This past year I had the pleasure of designing a cover for “A Question of Color” a book by Daniel Cardwell and Corey Blake. The book is Daniel’s life story. He was born in 1950 in Marburg, Germany as Daniel Paprocki. The son of a white German woman and a nonwhite American soldier, he became one of five “brown babies” adopted by a professional African American couple in the Washington D. C. metro area. The book details Daniel’s upbringing, subsequent 25 year search for his birth mother and his choosing to be neither black or white – but to just be American.

This book needed a cover that was as powerful as the subject matter. I started my research by talking to the authors about their vision for the book and what sort of feelings they wanted the cover to generate in the potential reader.

The first attempt, shown below, depicted an American soldier and a German woman abandoning a baby wrapped in the American flag. While I think the overall composition of this first draft was nice, the feeling was not right. This felt more like a fiction mystery novel or something to that degree.

qoc_concept_1

So I stepped back to the drawing board after talking with Daniel and Corey again. This time Daniel felt that the cover should depict a man, possibly his own image, as half black and half white. This idea presented challenges for me, as I didn’t have a current photo of the author in the correct pose, nor could I find a reference photo that was exactly what I needed. I also was having trouble picturing this image in my head. Typically I know how a design concept might look before I get to work on it, therefore I have an end goal set in my mind of how things should come together.

After some digging I was able to find what I needed in a demo copy of Poser 7. Poser is a 3D character modeling application that allows you to create characters with certain physical features, and then allows you to pose them. I believe the original version of Poser was intended to be used for artist reference in life drawing.

So I created an average looking white male and black male (below) within Poser that I could combine into one image in Photoshop.

white_male

black_male

One problem that I ran into was that I felt these images were so generic or computer generated that they didn’t feel real enough for me. Plus they didn’t resemble the author in any way. Luckily, about this time Dan contacted me with a photo of himself, as a younger man, that he felt could be used in the cover image. So now my 3D models could be used as a base, and the photo of Dan could be overlaid and blended in. The idea was good, but would it work?

dan_img

After a LOT of adjusting and tweaking I was able to produce a concept that I was happy with to show the client.
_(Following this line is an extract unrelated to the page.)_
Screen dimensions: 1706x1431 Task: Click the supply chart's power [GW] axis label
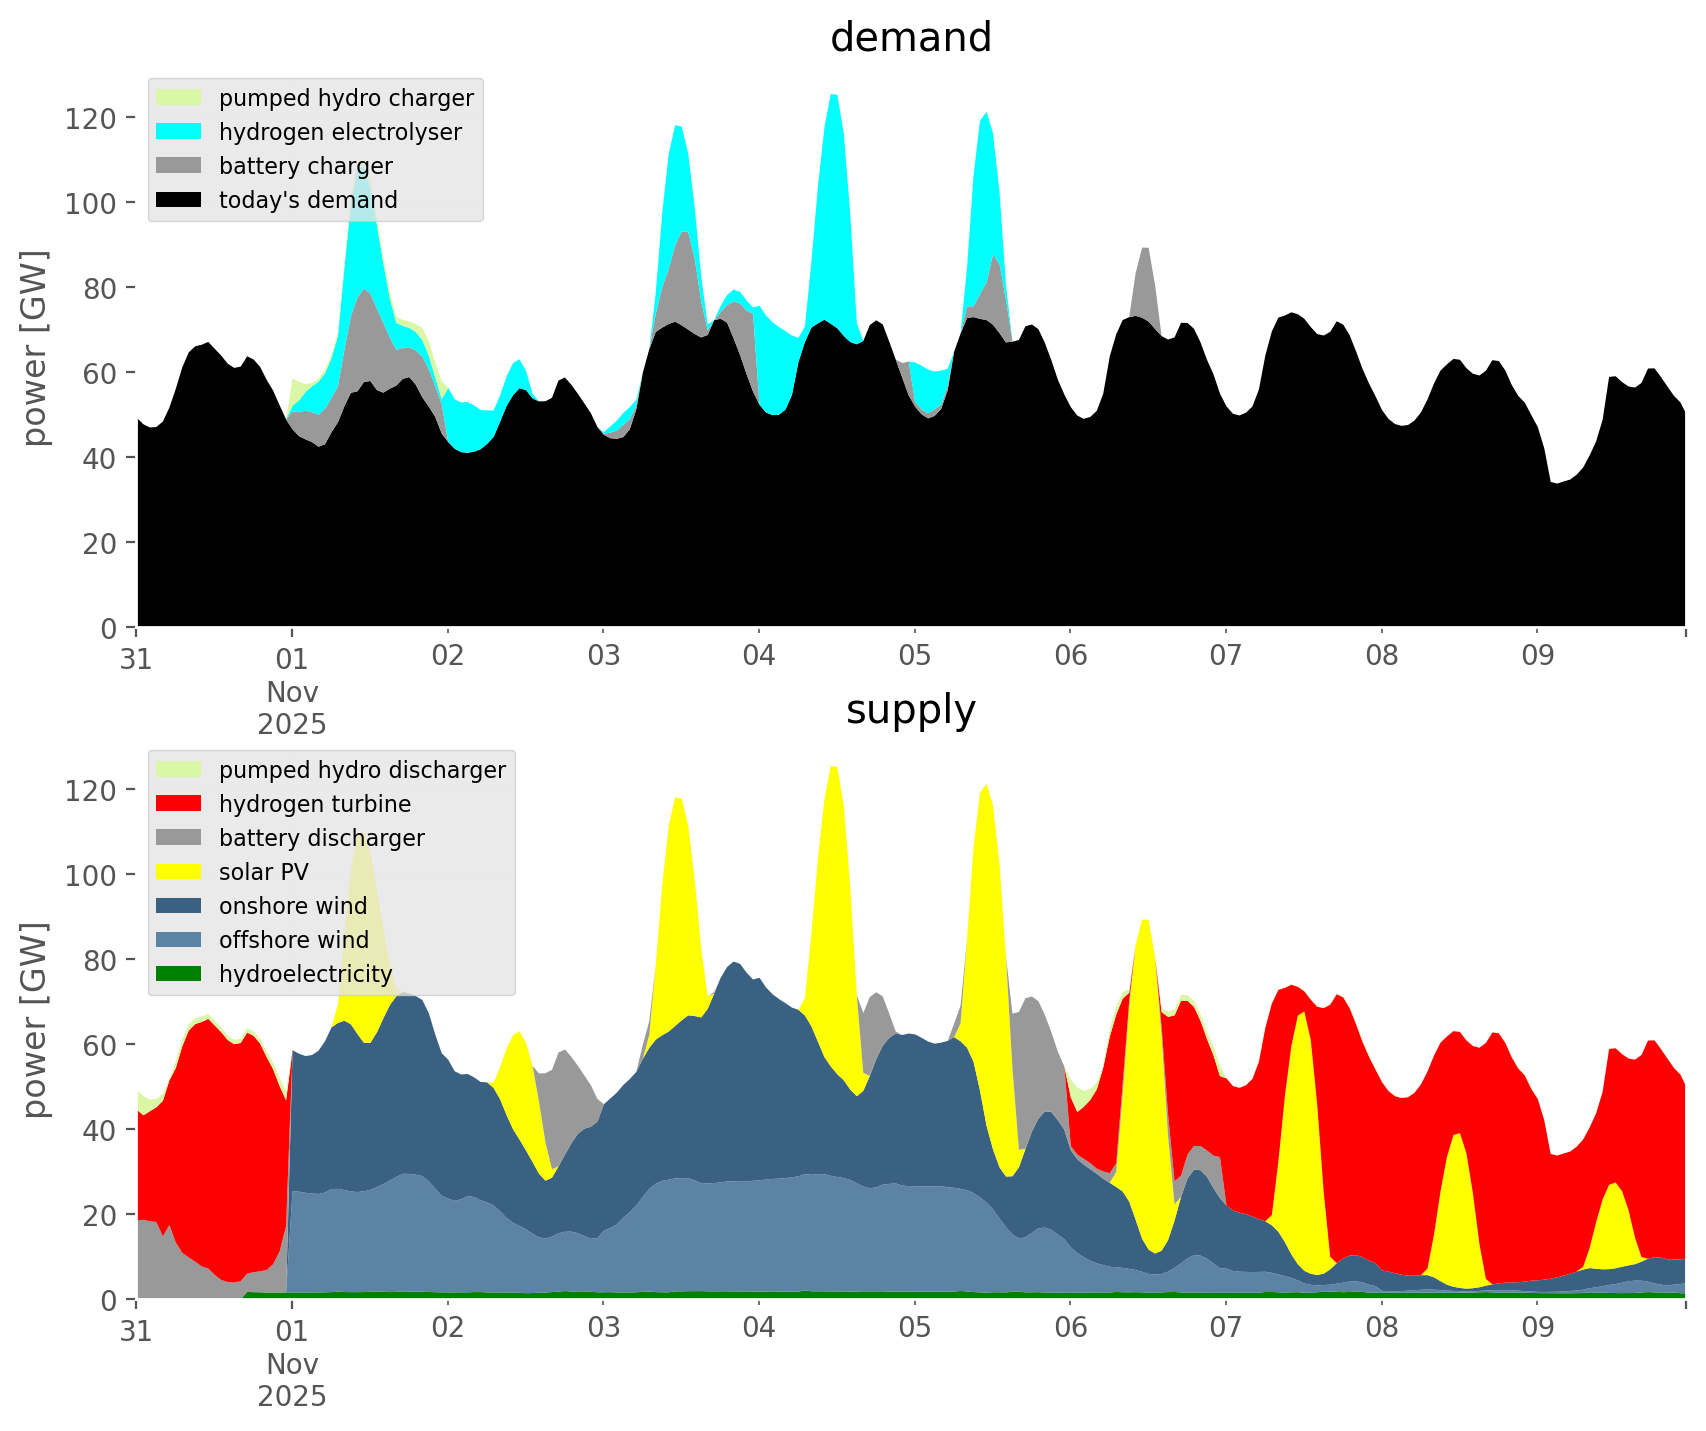35,1020
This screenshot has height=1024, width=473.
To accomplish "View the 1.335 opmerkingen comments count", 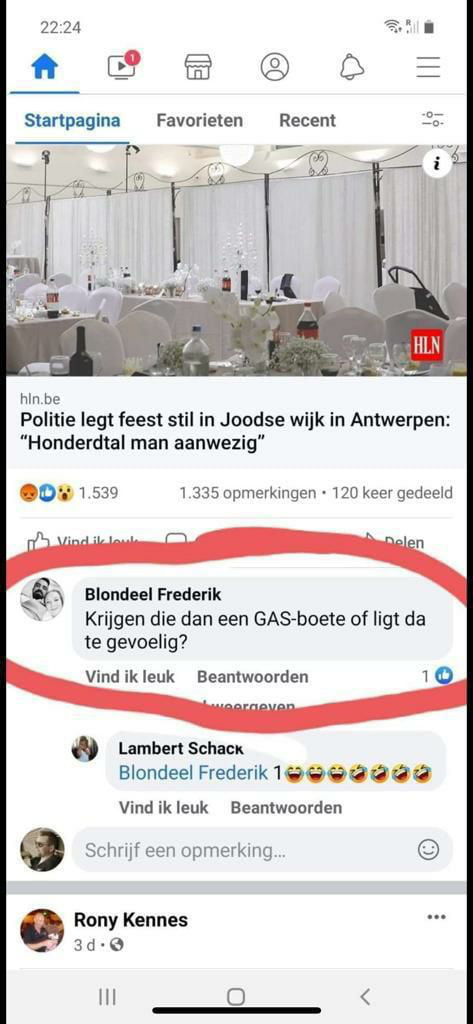I will coord(247,492).
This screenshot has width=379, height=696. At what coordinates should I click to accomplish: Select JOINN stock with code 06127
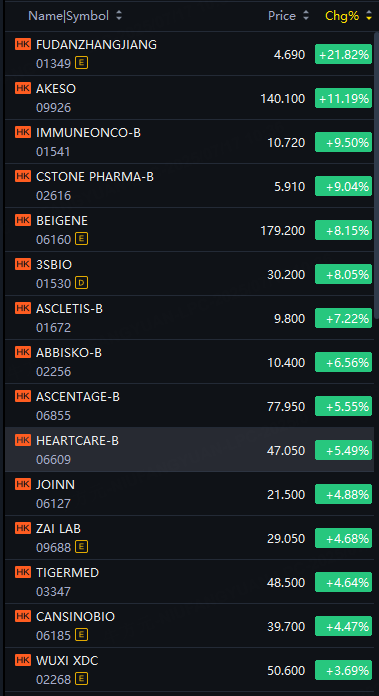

The approval for this one took longer than the previous concept, and in fact this image was the acting cover for quite some time before it was ultimately decided that the image was too militant in nature.

qoc_concept_2

During another conversation with Dan he presented me with an old magazine clipping (shown below) that featured a photo of “brown” children being brought over from Germany. The child that the woman is holding in the photo is him. Wow! What a great image for a new cover concept. The only problem was that the image was low resolution. I didn’t want that technicality to stop us from using the image. It was simply too powerful and such a perfect fit for the book.

old_paper_img

I played with this image extensively in Photoshop, and ultimately decided that the low res, tattered, and grainy image fit the cover and nature of the story perfectly. As long as the the image was clear enough to see the childrens’ faces it would get the point across and set the mood. Below is the final cover image for “A Question of Color”.

qoc_concept_3

The final cover design took considerably less time to create than the previous concepts, but looking back on the project those were necessary steps towards realizing the perfect cover image for this book. I believe, as a designer, you have to take that journey in order to find what works best and what feels right for the face of an author’s story, especially one as powerful as Daniel Cardwell’s.